Erster Doppelhaushalt in Ratingen: Stadt schafft Spagat zwischen Sparen und Investieren
Bürgermeister und Kämmerer stellen den Finanzfahrplan für die kommenden Jahre vor.
Ratingen. Das Leben ist kein Wunschkonzert. Das Erstellen eines städtischen Doppelhaushaltes erst recht nicht. Niemand weiß dies besser als Kämmerer Martin Gentzsch, der gestern zusammen mit Bürgermeister Klaus Konrad Pesch im Rat eine Premiere für Ratingen vorstellte: Erstmalig werden die Etats für zwei Jahre (also 2016 und 2017) festgezurrt.
Befürworter versprechen sich davon mehr Planungssicherheit. Hätte Gentzsch einen Wunsch frei, dann würde er bestimmt gerne die Einnahmen aus der Gewerbesteuer komplett in den Haushalt stecken. Das geht natürlich nicht. Deshalb ist das, was der Kämmerer an bestimmten Zahlungen zu verbuchen hat, besonders bitter: Denn von der Gesamtsumme der Gewerbesteuer, die bei rund 88 Millionen Euro liegt, bleiben nur zehn Prozent übrig.
Eine wirtschaftlich florierende Stadt wie Ratingen wird ordentlich zur Kasse gebeten. Ein Wort hat sich bei Pesch und Gentzsch besonders eingebrannt: Umlage. Speziell: Kreisumlage, Solidaritätsumlage, Gewerbesteuerumlage und Umlage Fonds Deutscher Einheit. Insgesamt, so rechneten Pesch und Gentzsch gestern vor, müssen in 2016 und 2017 jährlich Umlagen in Höhe von rund 80 Millionen Euro gezahlt werden.

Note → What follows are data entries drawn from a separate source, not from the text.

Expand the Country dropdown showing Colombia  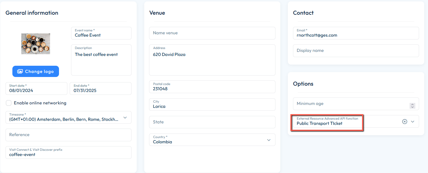269,140
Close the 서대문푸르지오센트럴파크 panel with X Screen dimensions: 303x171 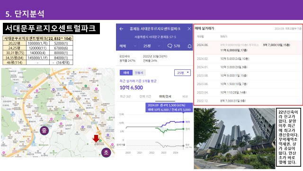189,29
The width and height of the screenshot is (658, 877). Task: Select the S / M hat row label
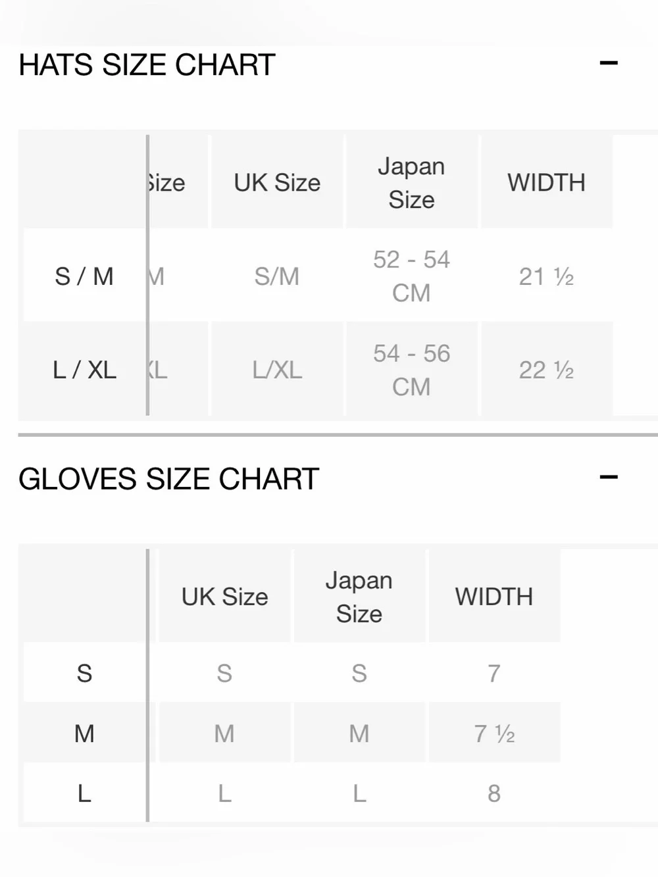84,276
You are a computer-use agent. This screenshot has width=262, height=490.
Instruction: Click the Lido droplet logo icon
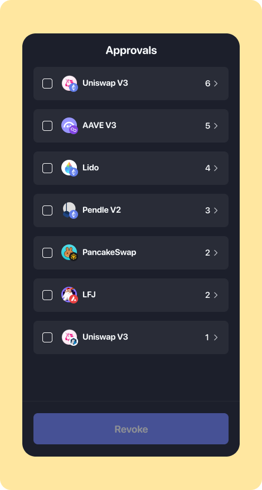[x=70, y=168]
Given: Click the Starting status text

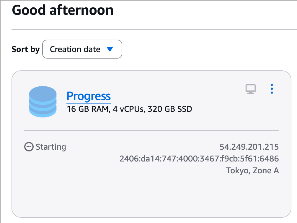Looking at the screenshot, I should coord(51,147).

Die finanziellen Belastungen für die Kommune sind enorm, ohne einen Sparkurs würde sich die Unterdeckung, die für das aktuelle Haushaltsjahr bei 8,5 Millionen Euro liegt, drastisch erhöhen. Deshalb will die Stadt mit einem Sparkurs im Personalbereich gegensteuern. Wie Pesch betonte, sollen bis zum Jahr 2020 rund 50 Stellen (vielleicht auch mehr) durch „planbare Altersfluktuation“ abgebaut werden. In den kommenden beiden Jahren sind in den Etats Unterdeckungen von jeweils fünf Millionen Euro vorgesehen.
Erheblichen Einfluss auf die Arbeit der Stadtspitze hat auch die Unterbringung von Flüchtlingen, die zurzeit zu den Hauptaufgaben gehört. Auch in diesem Bereich muss die Stadt neue Ausgaben in Angriff nehmen: Im Haushaltsjahr 2015 geht man von einem Finanzierungsanteil von rund 2,7 Millionen Euro aus. Gentzsch betonte, dass sich dieser Anteil im Jahr 2016 um 3,3 Millionen Euro und im Jahr 2017 um weitere drei Millionen Euro erhöhen werde. „Diese Zahlenentwicklungen scheinen realistisch zu sein“, meinte der Kämmerer bei der Ratssitzung im Freizeithaus in West. Die Mietkosten für das Gebäude an der Josef-Schappe-Straße in Ost sind bereits im Haushaltplanentwurf enthalten. Ob weitere Anmietungen notwendig sind, werde sich in den nächsten Wochen zeigen. Doch die Stadt wird trotz der angespannten finanziellen Lage weiter kräftig investieren — zum Beispiel in ein Glasfasernetz, das bis zum Jahr 2020 installiert sein soll. Allerdings muss man sich dafür noch das Einverständnis des Rates holen.
Gute Nachricht für ortsansässige Firmen und Unternehmen, die sich in Ratingen noch ansiedeln wollen: Den Gewerbesteuerhebesatz will man nicht verändern. Und auch sonst sollen die wichtigsten Steuern unverändert bleiben, versprachen Pesch und Gentzsch.